►

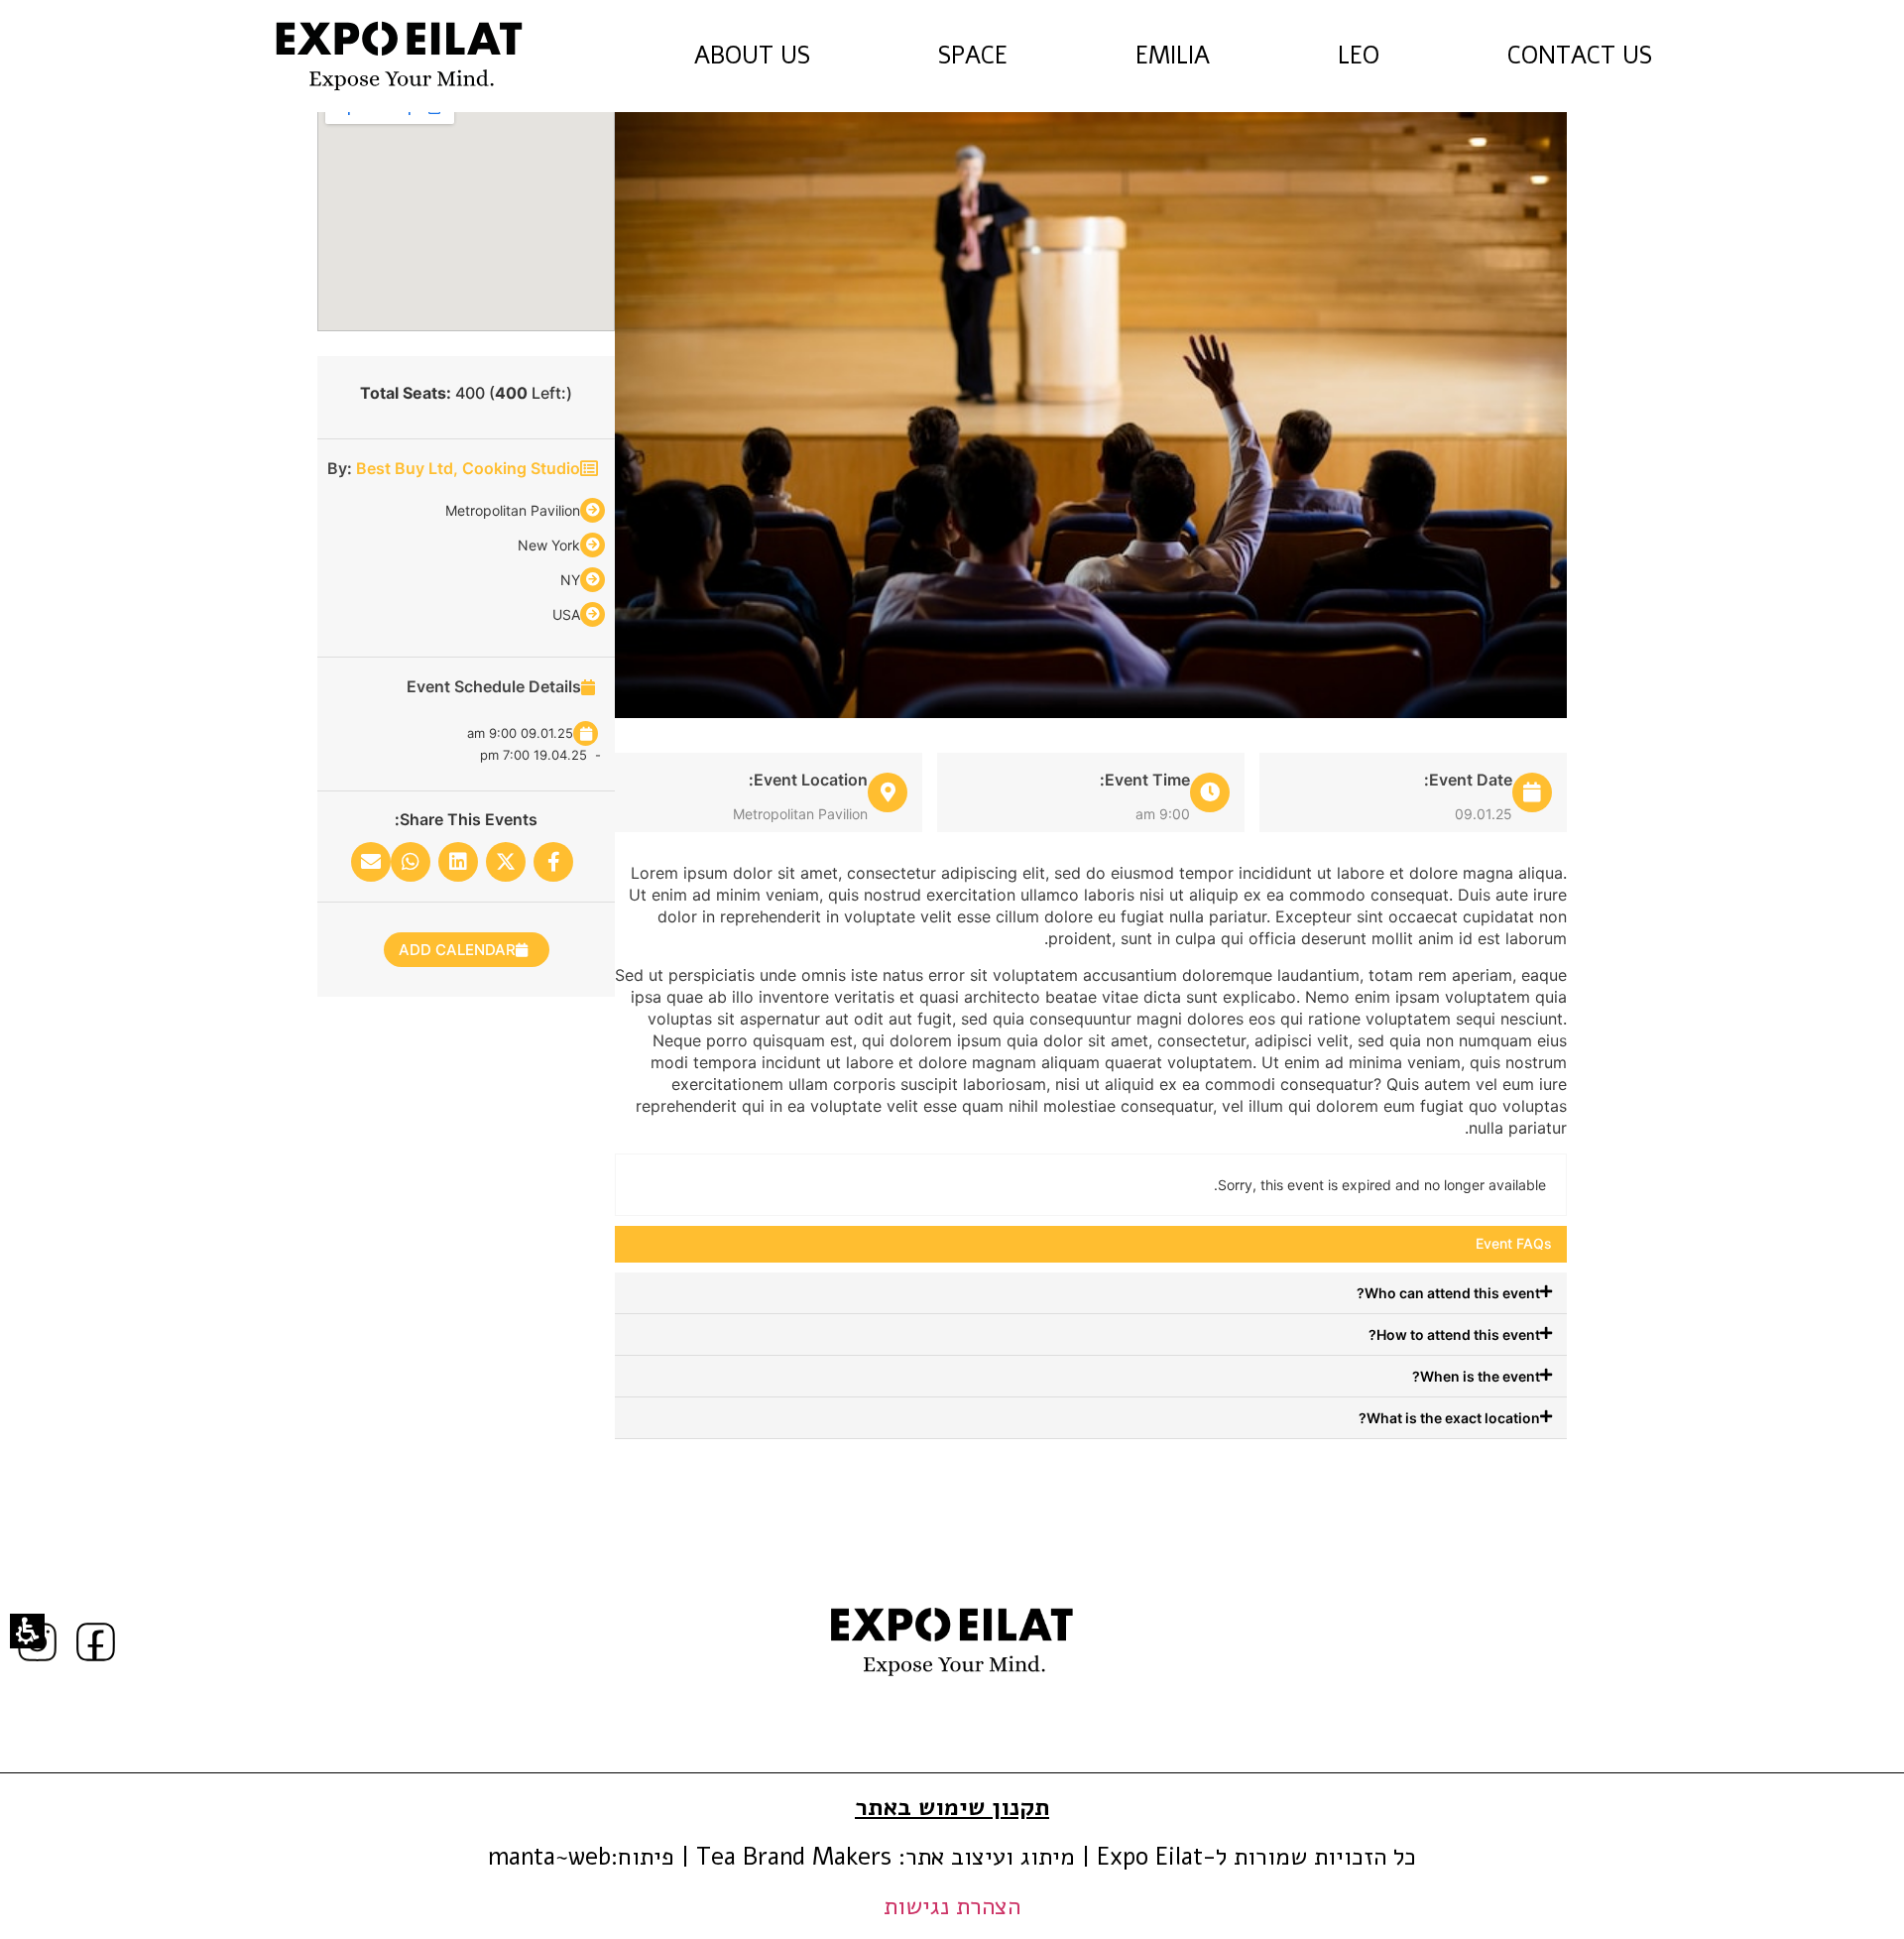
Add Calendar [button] (457, 949)
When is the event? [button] (1476, 1376)
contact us (1611, 56)
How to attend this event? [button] (1454, 1334)
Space (973, 55)
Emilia (1172, 55)
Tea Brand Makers (794, 1857)
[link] (398, 56)
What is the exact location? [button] (1449, 1417)
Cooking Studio (521, 468)
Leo (1358, 55)
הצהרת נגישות (952, 1906)
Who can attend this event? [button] (1448, 1292)
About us (752, 55)
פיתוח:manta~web (581, 1857)
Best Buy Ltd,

◄

* TASK TO COMPLETE
Where the string "event" occurs in the data, return the whole line.

* REPLY
When is the event? [button] (1476, 1376)
How to attend this event? [button] (1454, 1334)
Who can attend this event? [button] (1448, 1292)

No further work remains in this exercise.